Prompt> Give back the whole listing word for word and skip each picture.

Material provided>
[Start of section]

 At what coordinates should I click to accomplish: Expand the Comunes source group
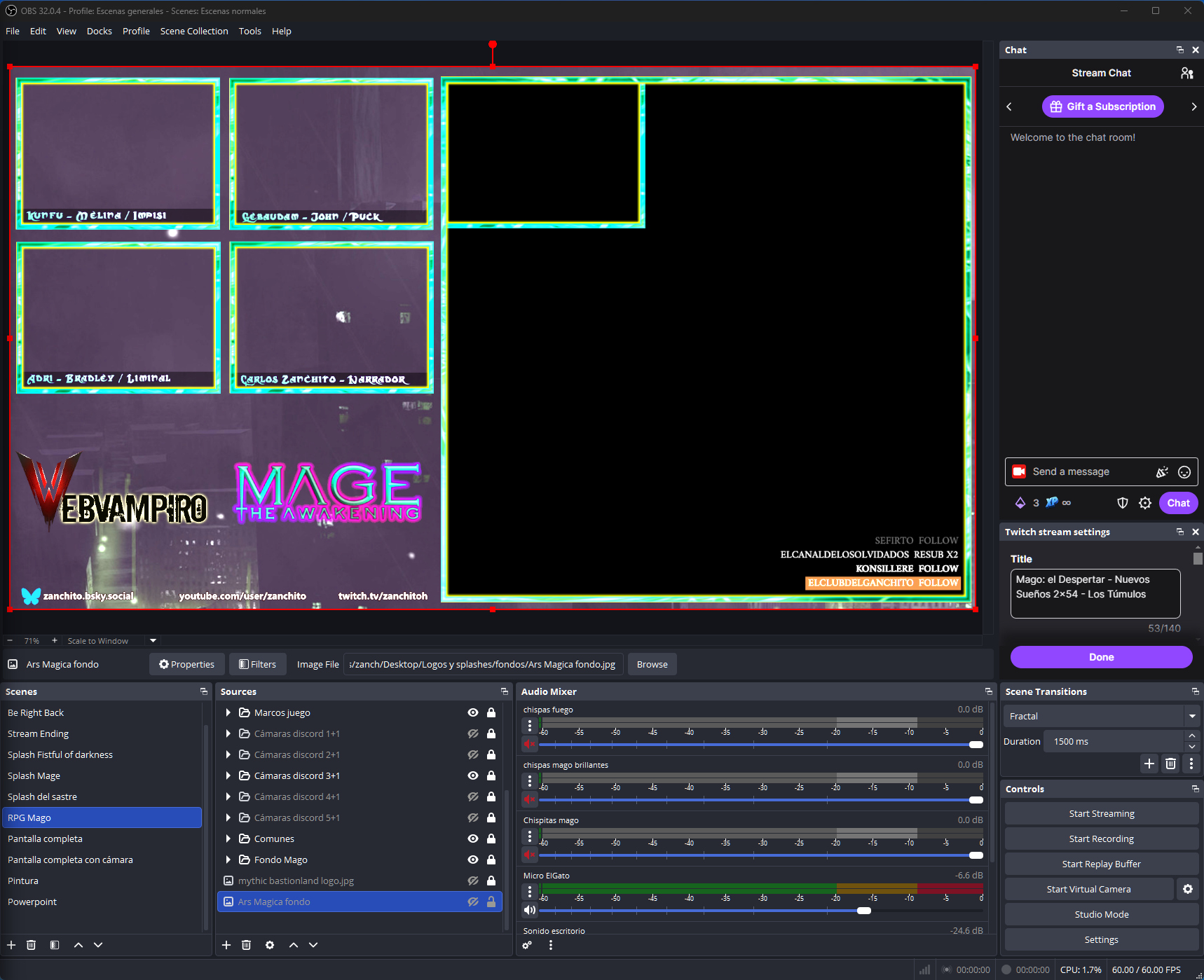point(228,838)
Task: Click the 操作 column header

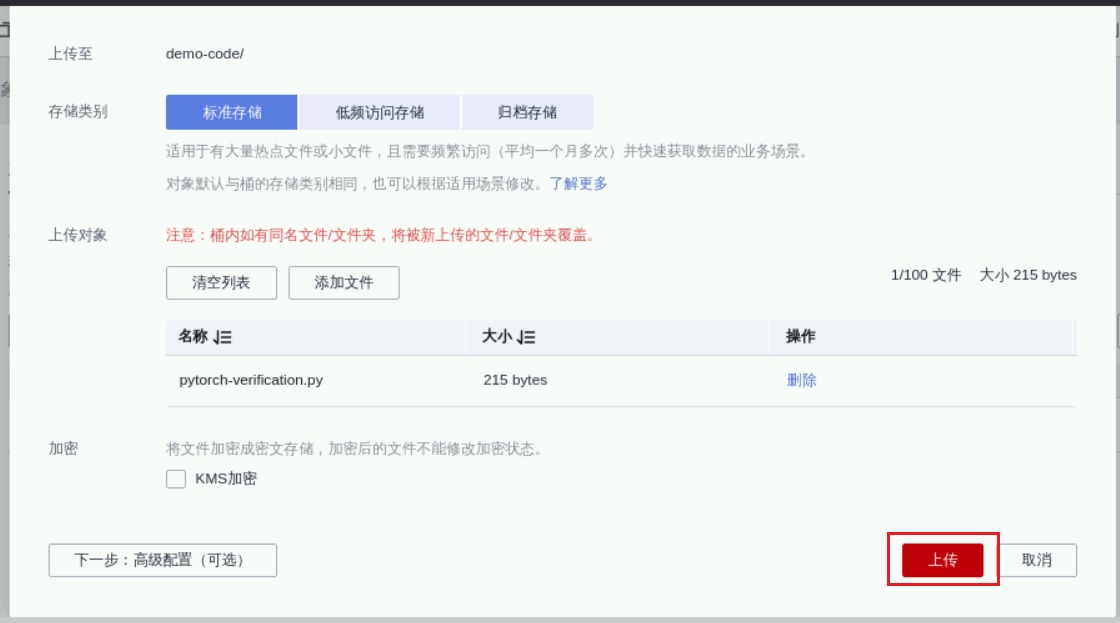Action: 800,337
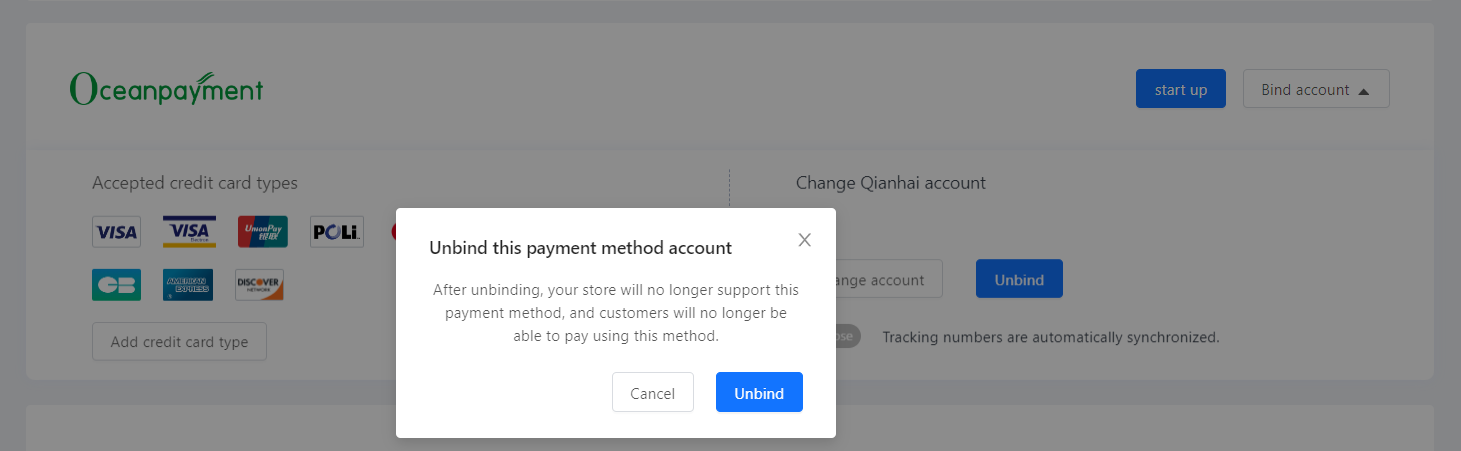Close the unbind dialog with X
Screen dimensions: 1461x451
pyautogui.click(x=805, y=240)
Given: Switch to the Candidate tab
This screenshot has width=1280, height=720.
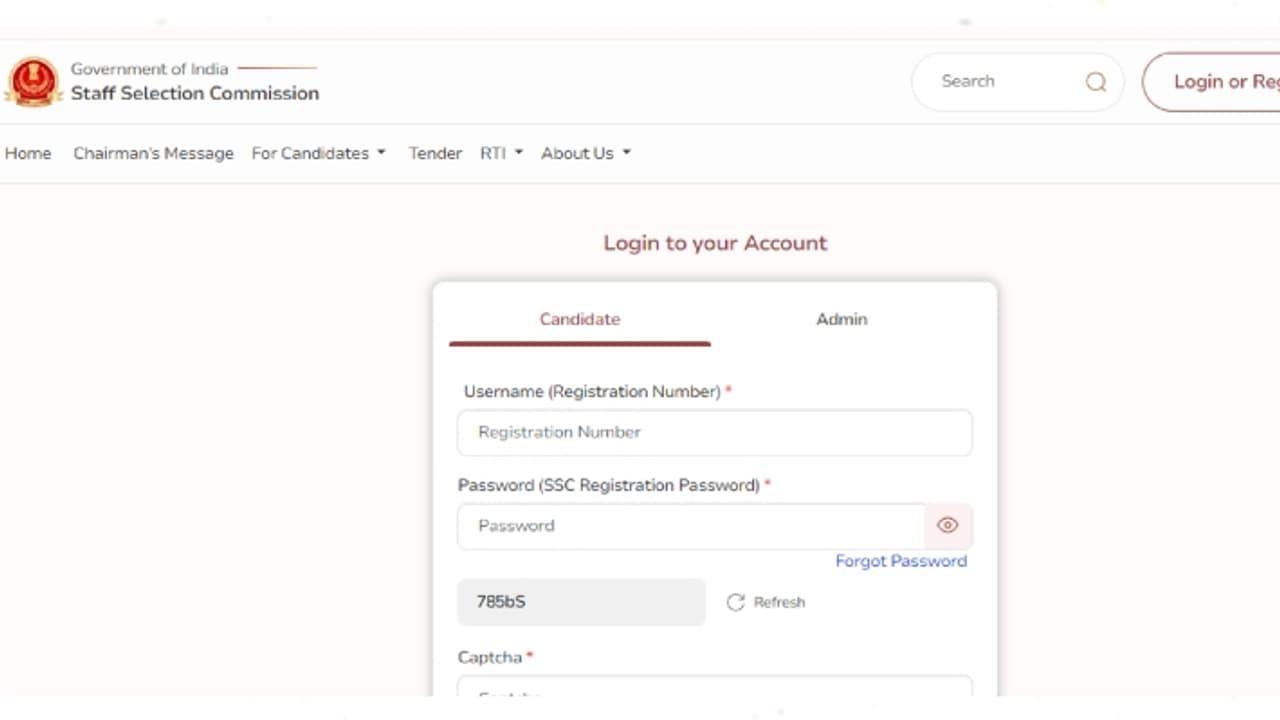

[End of section]

Exercise result>
 At what coordinates should I click to accomplish: Expand the Comunes source group
point(228,838)
Task: Click the 操作 column header

Action: 800,337
Close the unbind dialog with X
Screen dimensions: 1461x451
pyautogui.click(x=805, y=240)
Given: Switch to the Candidate tab
This screenshot has width=1280, height=720.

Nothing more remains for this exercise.